┌─ SOURCE MATERIAL
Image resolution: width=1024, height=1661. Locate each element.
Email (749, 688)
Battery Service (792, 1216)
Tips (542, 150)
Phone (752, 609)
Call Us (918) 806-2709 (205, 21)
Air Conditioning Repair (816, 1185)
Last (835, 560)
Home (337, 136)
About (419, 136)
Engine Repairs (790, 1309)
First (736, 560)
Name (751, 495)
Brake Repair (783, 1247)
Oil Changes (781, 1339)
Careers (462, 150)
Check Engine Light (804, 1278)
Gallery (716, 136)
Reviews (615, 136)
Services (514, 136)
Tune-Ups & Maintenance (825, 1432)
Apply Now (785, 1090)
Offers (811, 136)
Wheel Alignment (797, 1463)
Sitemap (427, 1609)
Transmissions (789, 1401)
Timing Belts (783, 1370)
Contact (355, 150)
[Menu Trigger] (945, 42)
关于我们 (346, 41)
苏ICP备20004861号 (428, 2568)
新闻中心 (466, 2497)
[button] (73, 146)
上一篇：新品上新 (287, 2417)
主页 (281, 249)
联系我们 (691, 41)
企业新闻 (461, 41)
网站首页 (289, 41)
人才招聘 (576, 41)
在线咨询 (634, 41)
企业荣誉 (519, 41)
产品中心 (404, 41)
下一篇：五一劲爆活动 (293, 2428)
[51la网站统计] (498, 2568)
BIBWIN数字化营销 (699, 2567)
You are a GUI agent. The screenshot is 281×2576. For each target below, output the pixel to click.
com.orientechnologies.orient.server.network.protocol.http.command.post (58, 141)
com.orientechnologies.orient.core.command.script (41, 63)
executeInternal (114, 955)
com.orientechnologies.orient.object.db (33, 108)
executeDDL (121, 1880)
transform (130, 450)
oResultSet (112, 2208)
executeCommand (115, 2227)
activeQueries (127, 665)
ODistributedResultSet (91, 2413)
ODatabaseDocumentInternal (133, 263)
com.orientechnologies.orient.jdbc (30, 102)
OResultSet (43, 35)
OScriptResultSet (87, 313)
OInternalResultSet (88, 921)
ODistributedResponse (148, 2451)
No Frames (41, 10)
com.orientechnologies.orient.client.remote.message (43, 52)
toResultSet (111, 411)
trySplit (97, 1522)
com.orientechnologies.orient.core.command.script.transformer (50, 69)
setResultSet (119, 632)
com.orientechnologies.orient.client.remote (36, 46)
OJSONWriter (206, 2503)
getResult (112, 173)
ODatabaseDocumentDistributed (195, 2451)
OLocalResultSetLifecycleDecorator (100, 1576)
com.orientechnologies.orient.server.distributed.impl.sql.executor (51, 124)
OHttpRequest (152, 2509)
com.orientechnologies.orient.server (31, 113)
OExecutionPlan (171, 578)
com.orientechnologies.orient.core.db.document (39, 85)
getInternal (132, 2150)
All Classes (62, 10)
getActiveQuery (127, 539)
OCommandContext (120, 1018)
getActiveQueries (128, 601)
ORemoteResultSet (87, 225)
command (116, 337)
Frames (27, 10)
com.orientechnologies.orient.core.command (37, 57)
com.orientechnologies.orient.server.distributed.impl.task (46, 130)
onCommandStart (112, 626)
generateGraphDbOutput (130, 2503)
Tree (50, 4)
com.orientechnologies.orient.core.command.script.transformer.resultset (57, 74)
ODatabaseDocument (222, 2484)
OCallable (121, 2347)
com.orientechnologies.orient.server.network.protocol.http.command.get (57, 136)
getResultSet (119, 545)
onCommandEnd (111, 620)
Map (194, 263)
└─
The answer must be a verbatim transcription of all the entries.

SOLVED EXERCISE:
Image resolution: width=1024, height=1661. Locate each element.
Email (749, 688)
Battery Service (792, 1216)
Tips (542, 150)
Phone (752, 609)
Call Us (918) 806-2709 (205, 21)
Air Conditioning Repair (816, 1185)
Last (835, 560)
Home (337, 136)
About (419, 136)
Engine Repairs (790, 1309)
First (736, 560)
Name (751, 495)
Brake Repair (783, 1247)
Oil Changes (781, 1339)
Careers (462, 150)
Check Engine Light (804, 1278)
Gallery (716, 136)
Reviews (615, 136)
Services (514, 136)
Tune-Ups & Maintenance (825, 1432)
Apply Now (785, 1090)
Offers (811, 136)
Wheel Alignment (797, 1463)
Sitemap (427, 1609)
Transmissions (789, 1401)
Timing Belts (783, 1370)
Contact (355, 150)
[Menu Trigger] (945, 42)
关于我们 (346, 41)
苏ICP备20004861号 (428, 2568)
新闻中心 (466, 2497)
[button] (73, 146)
上一篇：新品上新 (287, 2417)
主页 (281, 249)
联系我们 (691, 41)
企业新闻 (461, 41)
网站首页 (289, 41)
人才招聘 (576, 41)
在线咨询 (634, 41)
企业荣誉 (519, 41)
产品中心 (404, 41)
下一篇：五一劲爆活动 (293, 2428)
[51la网站统计] (498, 2568)
BIBWIN数字化营销 (699, 2567)
You are a GUI agent. The screenshot is 281×2576. For each target below, output the pixel to click.
com.orientechnologies.orient.server.network.protocol.http.command.post (58, 141)
com.orientechnologies.orient.core.command.script (41, 63)
executeInternal (114, 955)
com.orientechnologies.orient.object.db (33, 108)
executeDDL (121, 1880)
transform (130, 450)
oResultSet (112, 2208)
executeCommand (115, 2227)
activeQueries (127, 665)
ODistributedResultSet (91, 2413)
ODatabaseDocumentInternal (133, 263)
com.orientechnologies.orient.jdbc (30, 102)
OResultSet (43, 35)
OScriptResultSet (87, 313)
OInternalResultSet (88, 921)
ODistributedResponse (148, 2451)
No Frames (41, 10)
com.orientechnologies.orient.client.remote.message (43, 52)
toResultSet (111, 411)
trySplit (97, 1522)
com.orientechnologies.orient.core.command.script.transformer (50, 69)
setResultSet (119, 632)
com.orientechnologies.orient.client.remote (36, 46)
OJSONWriter (206, 2503)
getResult (112, 173)
ODatabaseDocumentDistributed (195, 2451)
OLocalResultSetLifecycleDecorator (100, 1576)
com.orientechnologies.orient.server.distributed.impl.sql.executor (51, 124)
OHttpRequest (152, 2509)
com.orientechnologies.orient.server (31, 113)
OExecutionPlan (171, 578)
com.orientechnologies.orient.core.db.document (39, 85)
getInternal (132, 2150)
All Classes (62, 10)
getActiveQuery (127, 539)
OCommandContext (120, 1018)
getActiveQueries (128, 601)
ORemoteResultSet (87, 225)
command (116, 337)
Frames (27, 10)
com.orientechnologies.orient.core.command (37, 57)
com.orientechnologies.orient.server.distributed.impl.task (46, 130)
onCommandStart (112, 626)
generateGraphDbOutput (130, 2503)
Tree (50, 4)
com.orientechnologies.orient.core.command.script.transformer.resultset (57, 74)
ODatabaseDocument (222, 2484)
OCallable (121, 2347)
com.orientechnologies.orient.server.network.protocol.http.command.get (57, 136)
getResultSet (119, 545)
onCommandEnd (111, 620)
Map (194, 263)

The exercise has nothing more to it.